Puis, cette année, re-belotte, mais au Canada cette fois. Une autre étude épidémiologique portant sur une étude longitudinale de quelque 7500 avocats de pratique privée présentait des observations tout aussi catastrophiques : non seulement l'incidence de problèmes de santé mentale est-elle plus présente chez les hauts salariés des grands cabinets, mais un haut revenu ne garantit en rien un meilleur état de santé général.

Bien au contraire, constate la chercheuse Ronit Dinovitzer, qui enseigne à l'Université de Toronto et à la faculté de droit de Harvard. Les études qu'elle a analysées comportaient des questionnaires soumis à la cohorte de 1100 finissants des écoles du barreau au Canada en 2010 qui se sont retrouvés en pratique privée. Aux États-Unis, il s'agissait de trois questionnaires échelonnés sur 15 ans soumis à 5000 finissants, de 2000 à 2010.

Si les taux de problèmes semblent moins importants au Canada, ils n'en sont pas moins présents, relève l'auteure. Ainsi, les hauts salariés américains sont en mauvaise santé, tandis que les hauts salariés canadiens n'ont aucun avantage de santé par rapport aux gagne-petit dans la population en général.

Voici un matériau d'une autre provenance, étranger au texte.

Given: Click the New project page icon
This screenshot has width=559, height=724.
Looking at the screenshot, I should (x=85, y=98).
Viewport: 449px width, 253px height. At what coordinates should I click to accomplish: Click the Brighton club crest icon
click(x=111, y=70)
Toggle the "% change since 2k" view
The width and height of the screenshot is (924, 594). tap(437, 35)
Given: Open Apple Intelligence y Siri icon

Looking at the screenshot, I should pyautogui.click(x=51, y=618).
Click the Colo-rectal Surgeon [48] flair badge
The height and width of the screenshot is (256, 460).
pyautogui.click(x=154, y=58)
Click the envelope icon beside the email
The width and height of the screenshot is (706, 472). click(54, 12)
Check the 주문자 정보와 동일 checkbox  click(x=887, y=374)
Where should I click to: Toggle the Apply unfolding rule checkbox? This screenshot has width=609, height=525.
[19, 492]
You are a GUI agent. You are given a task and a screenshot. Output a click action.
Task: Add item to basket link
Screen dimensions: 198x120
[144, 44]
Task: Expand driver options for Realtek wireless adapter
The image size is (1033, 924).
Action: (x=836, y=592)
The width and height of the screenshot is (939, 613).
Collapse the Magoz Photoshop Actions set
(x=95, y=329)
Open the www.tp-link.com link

Par ailleurs, au Canada, il n'existe aucune différence statistique quant à l'impact de la taille du cabinet sur les problèmes relevés : qu'on soit en petit ou en gros cabinet, les hauts salariés sont stressés et en mauvaise santé tant physique que mentale.

Par exemple, les avocats canadiens en cabinet du premier quintile se disent surmenés dans une proportion de 47 %, par rapport à des taux allant de 20 à 30 % pour les plus bas salariés de ces mêmes cabinets.

Dans le secteur public, le surmenage est présent chez 16 % des avocats...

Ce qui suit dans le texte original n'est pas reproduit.